◆ EXERCISE GOAL ◆
Only a number is expected here: the count of lines in this data where "window" occurs.

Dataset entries

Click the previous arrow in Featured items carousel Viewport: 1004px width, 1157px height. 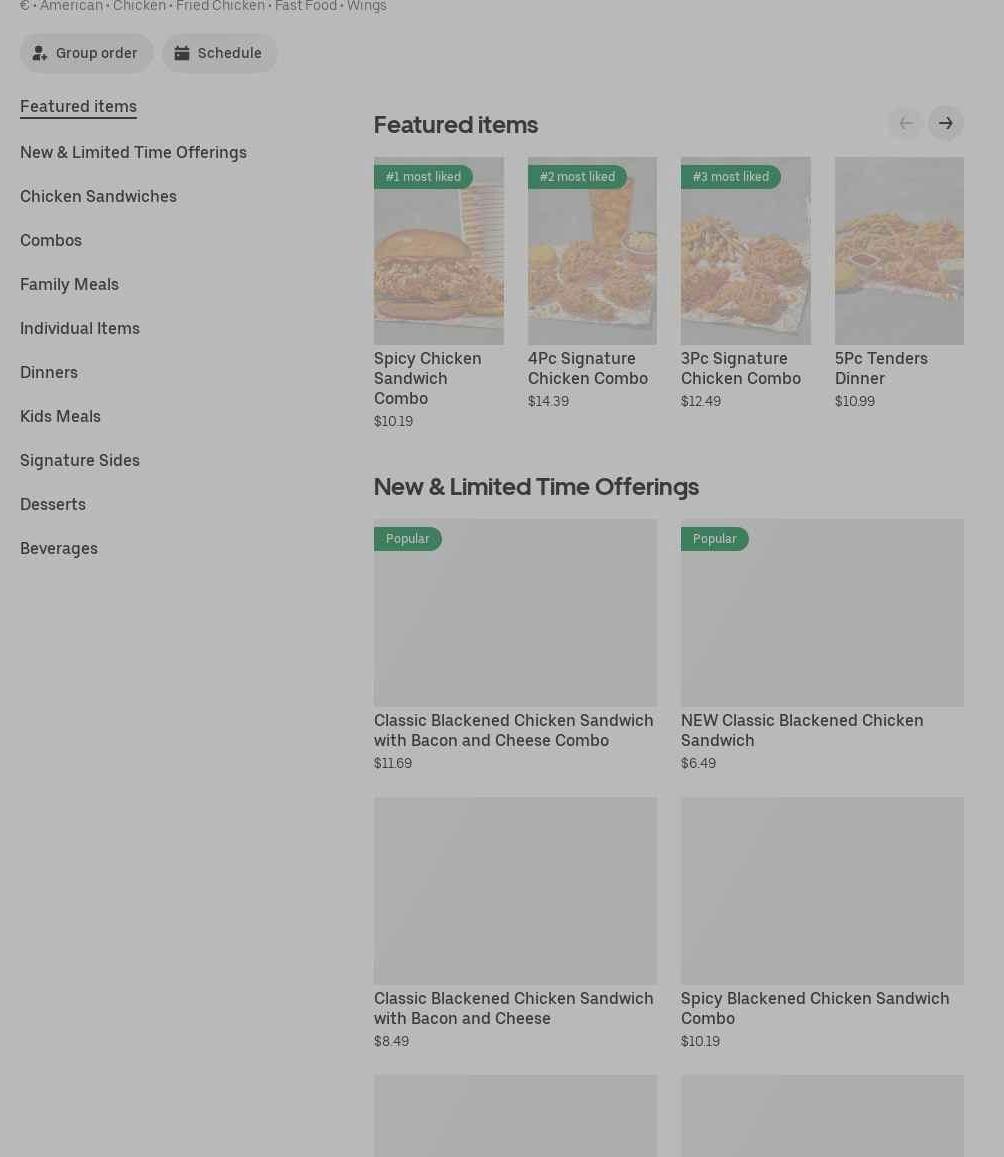(x=905, y=123)
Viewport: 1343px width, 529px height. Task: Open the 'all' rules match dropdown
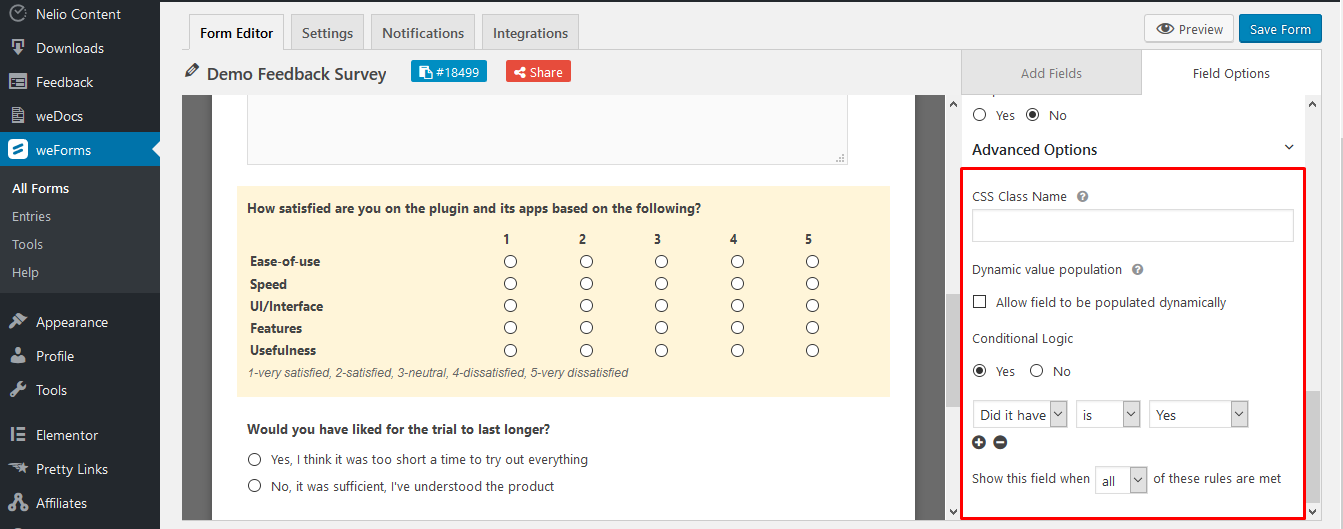[x=1121, y=480]
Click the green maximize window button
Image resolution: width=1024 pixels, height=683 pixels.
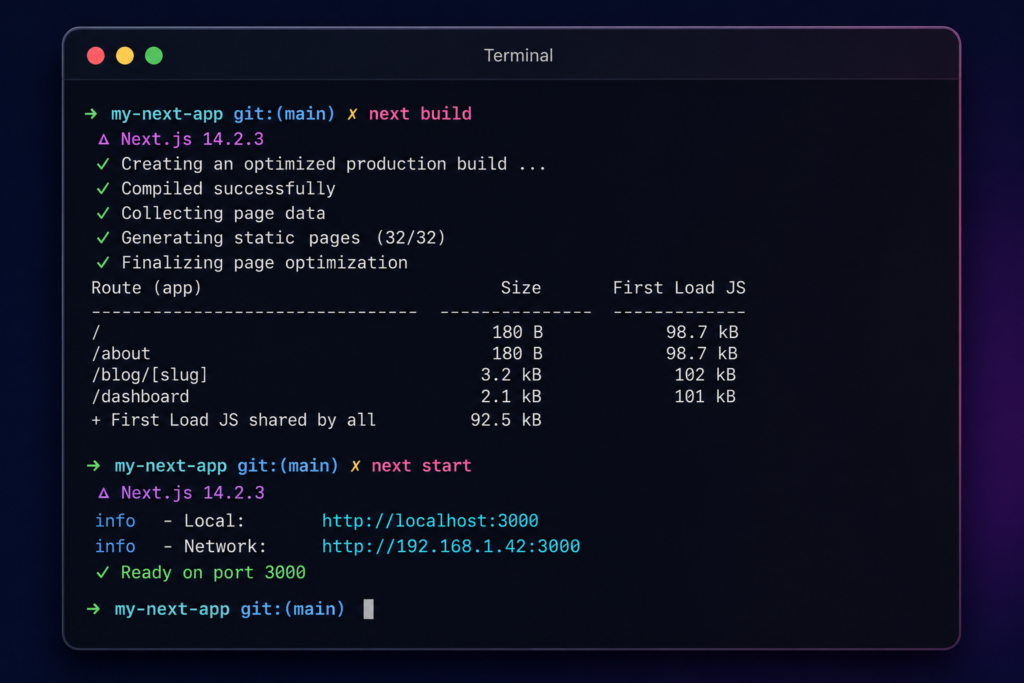tap(154, 56)

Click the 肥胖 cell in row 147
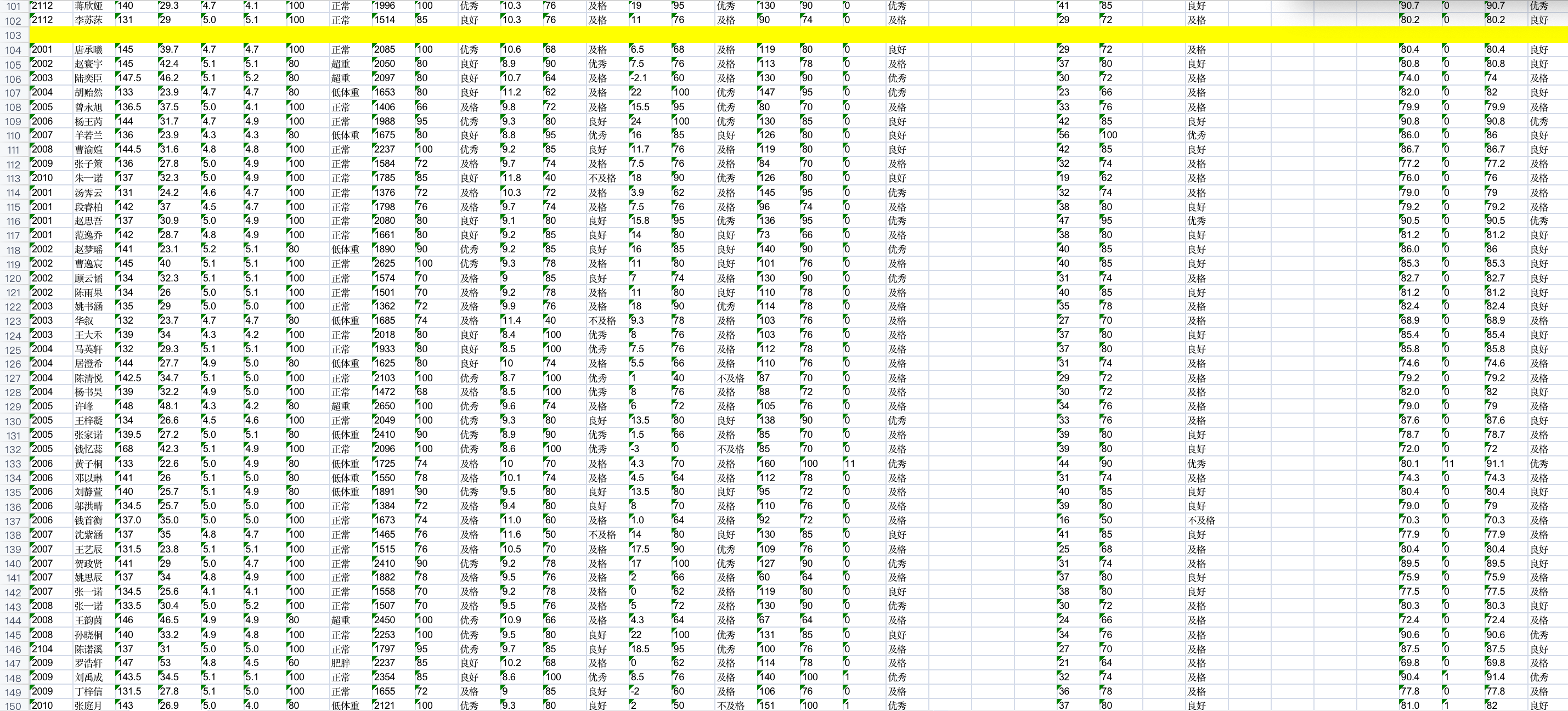(x=350, y=663)
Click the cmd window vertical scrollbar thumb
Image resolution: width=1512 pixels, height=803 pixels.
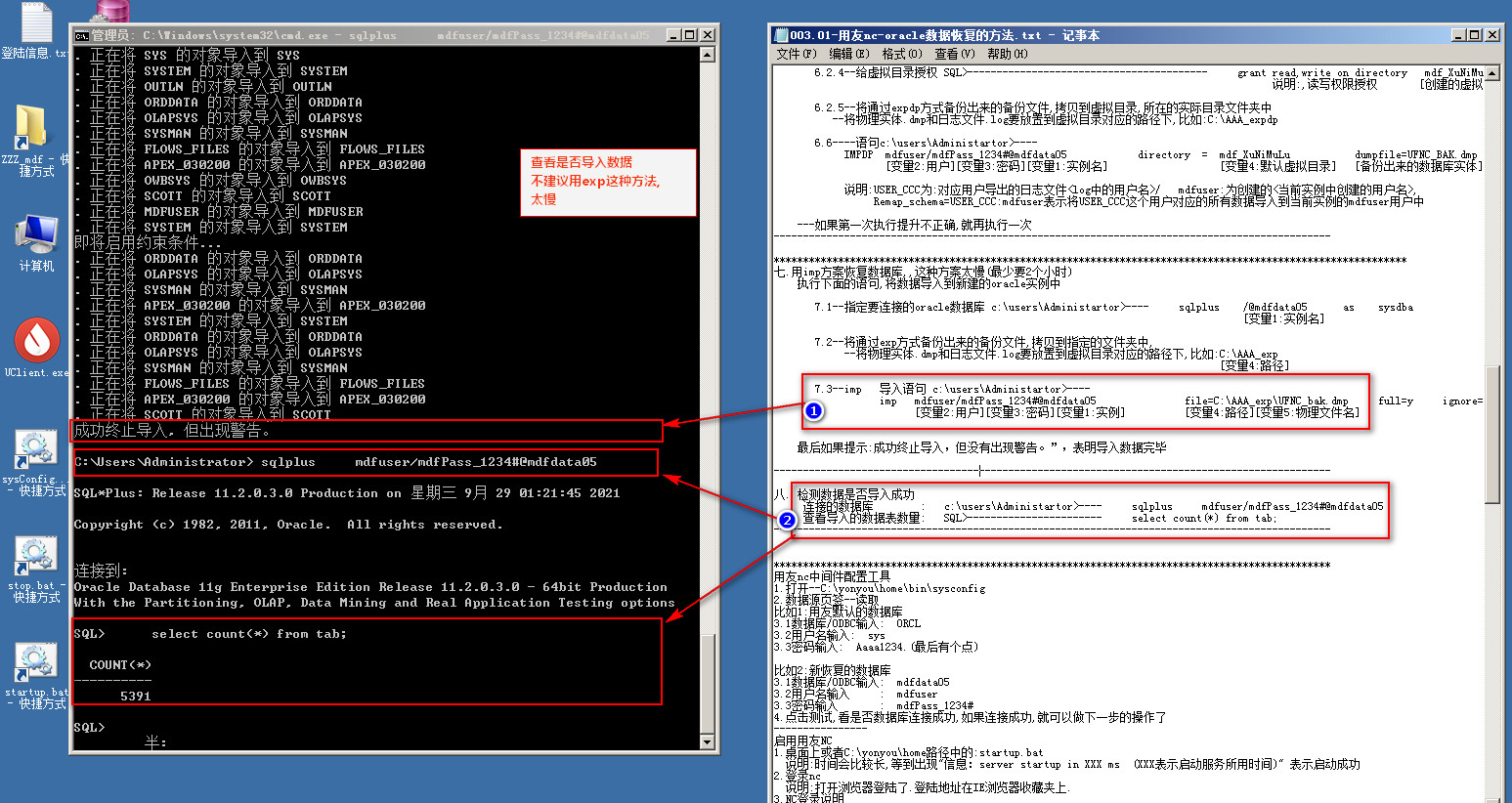pos(709,682)
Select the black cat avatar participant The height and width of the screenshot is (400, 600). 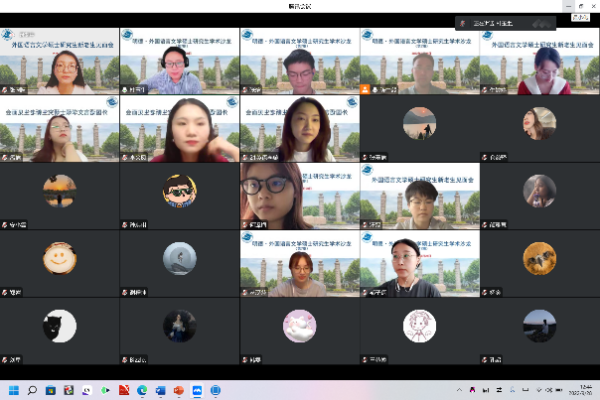(59, 325)
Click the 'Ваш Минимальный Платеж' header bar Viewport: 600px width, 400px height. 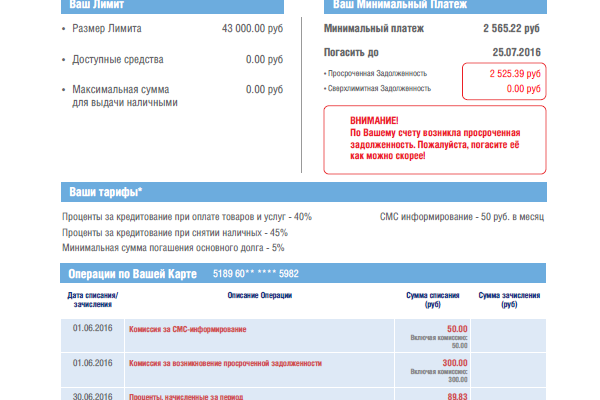click(390, 6)
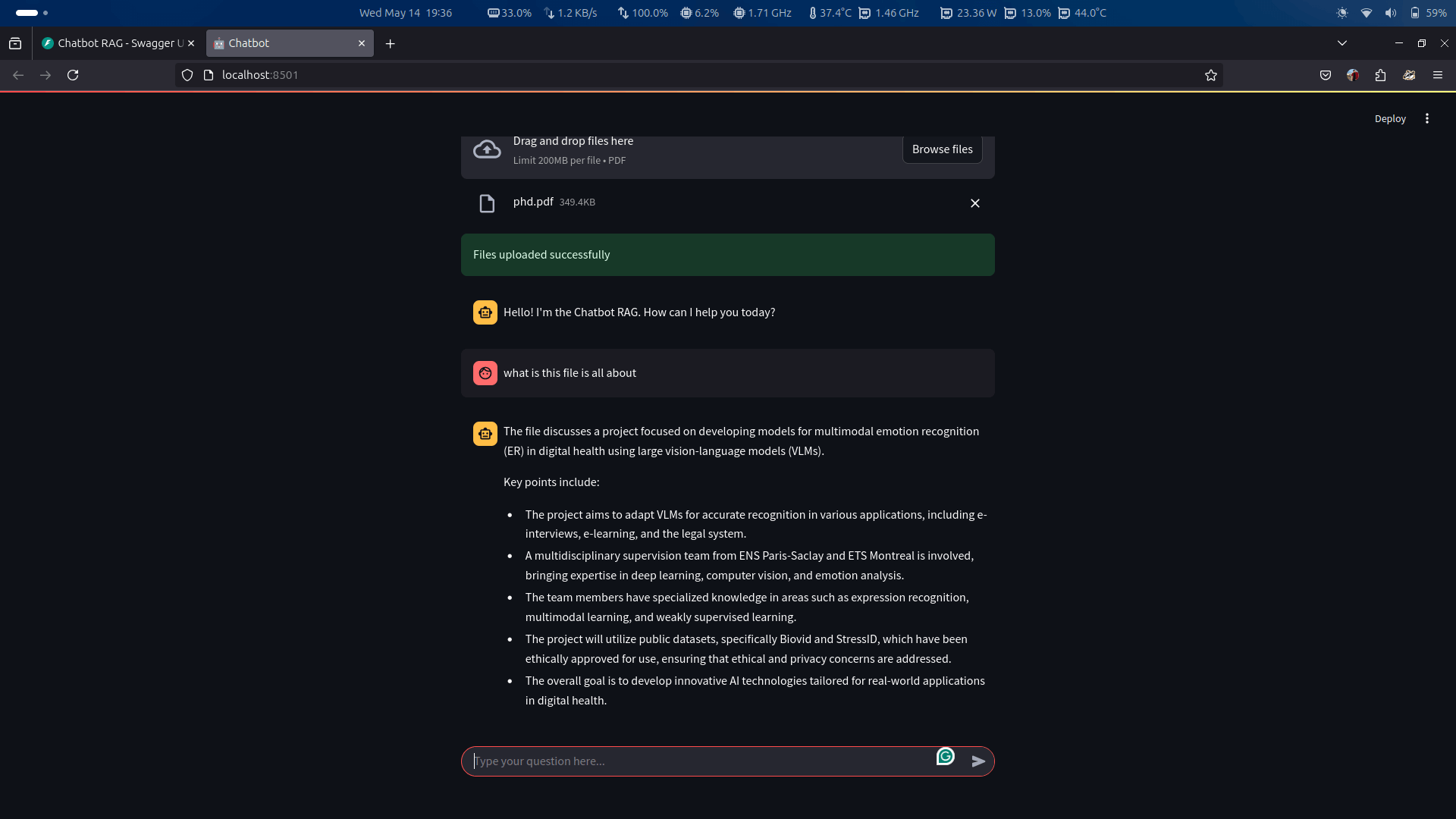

◆ EXERCISE ANSWER ◆
2